START Extracted text
PP: Econometrics is one of the central pillars of the economics discipline, providing the avenue through which we confront economic ideas with observation. Evidenced-based analysis of this type is fundamental to all the sciences, including social science and business. Like much of the subject of economics, econometrics often seems technical to beginners and demands some training in mathematics, probability and statistics.
Within this setting, it is natural for students to find the subject technically demanding. But as in most disciplines, the ideas themselves are usually easy to grasp and intuition goes a long way to enrich and sharpen understanding. Additionally, econometric teaching programs now benefit from the availability of packaged software with a vast menu of options that enable easy implementation of techniques discussed in the classroom. These aids have transformed the teaching of econometrics, so that students engage with data analysis at an early stage in their studies. This engagement typically motivates us to learn more and look deeper at the methods. As our interest grows, the capacity to absorb more abstract technical work strengthens.
In the past, advanced undergraduate students in economics have often been motivated to take some of our graduate offerings in econometrics. They are then in a strong position to move directly into second year graduate courses and start research early. Students wanting to pursue a career in econometrics often take supplemental courses in statistics and mathematics.
But the frontiers of the subject are not all technically demanding. Some are more applied, many involve empirical model building and forecasting, others are algorithmic and computational, still others are conceptual. The edges of the subject multiply and, as they do, so does the demand for econometricians. Most departments of economics now have several econometricians on their faculty, each covering different subfields of the subject. Outside the education sector, the scope is large with a host of career opportunities in industry, banking, finance, government agencies, and international economic organizations.
END Extracted text
◆ What is being asked ◆
Quote the econometrics passage word for word from "Within this setting, it" to "technical work strengthens.". Rely on nothing but the econometrics text above.
START Dataset extract
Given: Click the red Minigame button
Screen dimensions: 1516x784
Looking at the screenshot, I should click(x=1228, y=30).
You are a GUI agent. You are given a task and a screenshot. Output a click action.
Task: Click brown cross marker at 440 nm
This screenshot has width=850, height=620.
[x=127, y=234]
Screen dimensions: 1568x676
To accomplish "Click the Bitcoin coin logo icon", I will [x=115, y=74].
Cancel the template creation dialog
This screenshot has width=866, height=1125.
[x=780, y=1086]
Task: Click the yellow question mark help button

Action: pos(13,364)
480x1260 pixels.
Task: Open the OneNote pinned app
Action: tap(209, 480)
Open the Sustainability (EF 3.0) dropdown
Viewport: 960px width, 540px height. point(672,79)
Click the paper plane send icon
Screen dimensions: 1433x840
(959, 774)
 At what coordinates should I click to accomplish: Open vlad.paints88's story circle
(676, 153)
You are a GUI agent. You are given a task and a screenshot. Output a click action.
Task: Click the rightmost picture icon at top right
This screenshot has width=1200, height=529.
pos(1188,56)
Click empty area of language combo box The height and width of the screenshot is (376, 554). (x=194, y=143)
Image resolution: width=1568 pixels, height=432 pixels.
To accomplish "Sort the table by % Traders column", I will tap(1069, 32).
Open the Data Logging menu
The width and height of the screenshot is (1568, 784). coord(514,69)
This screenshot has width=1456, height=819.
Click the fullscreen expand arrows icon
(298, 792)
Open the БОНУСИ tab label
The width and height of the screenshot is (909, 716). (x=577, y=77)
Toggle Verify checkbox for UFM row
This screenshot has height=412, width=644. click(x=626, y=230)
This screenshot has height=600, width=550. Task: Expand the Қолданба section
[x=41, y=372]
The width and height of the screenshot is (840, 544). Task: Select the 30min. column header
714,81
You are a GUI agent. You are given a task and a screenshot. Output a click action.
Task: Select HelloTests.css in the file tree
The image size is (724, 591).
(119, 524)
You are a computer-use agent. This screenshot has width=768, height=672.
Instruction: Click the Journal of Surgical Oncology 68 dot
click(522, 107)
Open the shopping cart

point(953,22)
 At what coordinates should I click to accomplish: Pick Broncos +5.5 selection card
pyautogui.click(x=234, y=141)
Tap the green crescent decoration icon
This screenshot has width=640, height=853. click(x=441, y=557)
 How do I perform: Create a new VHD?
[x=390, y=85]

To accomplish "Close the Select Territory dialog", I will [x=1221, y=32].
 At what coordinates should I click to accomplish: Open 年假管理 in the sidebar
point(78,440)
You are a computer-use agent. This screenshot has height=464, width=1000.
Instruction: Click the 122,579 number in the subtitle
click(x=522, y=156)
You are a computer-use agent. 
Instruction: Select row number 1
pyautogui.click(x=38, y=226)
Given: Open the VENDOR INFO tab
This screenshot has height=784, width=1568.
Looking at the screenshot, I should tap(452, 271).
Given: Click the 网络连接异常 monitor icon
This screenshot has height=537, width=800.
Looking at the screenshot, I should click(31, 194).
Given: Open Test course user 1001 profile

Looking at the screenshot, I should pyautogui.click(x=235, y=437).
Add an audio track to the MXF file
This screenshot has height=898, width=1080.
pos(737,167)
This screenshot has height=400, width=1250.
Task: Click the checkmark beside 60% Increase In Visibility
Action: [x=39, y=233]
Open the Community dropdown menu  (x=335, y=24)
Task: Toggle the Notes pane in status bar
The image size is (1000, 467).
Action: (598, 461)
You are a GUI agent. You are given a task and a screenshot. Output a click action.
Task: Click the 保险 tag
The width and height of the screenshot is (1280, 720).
END Dataset extract
◆ Result ◆
Within this setting, it is natural for students to find the subject technically demanding. But as in most disciplines, the ideas themselves are usually easy to grasp and intuition goes a long way to enrich and sharpen understanding. Additionally, econometric teaching programs now benefit from the availability of packaged software with a vast menu of options that enable easy implementation of techniques discussed in the classroom. These aids have transformed the teaching of econometrics, so that students engage with data analysis at an early stage in their studies. This engagement typically motivates us to learn more and look deeper at the methods. As our interest grows, the capacity to absorb more abstract technical work strengthens.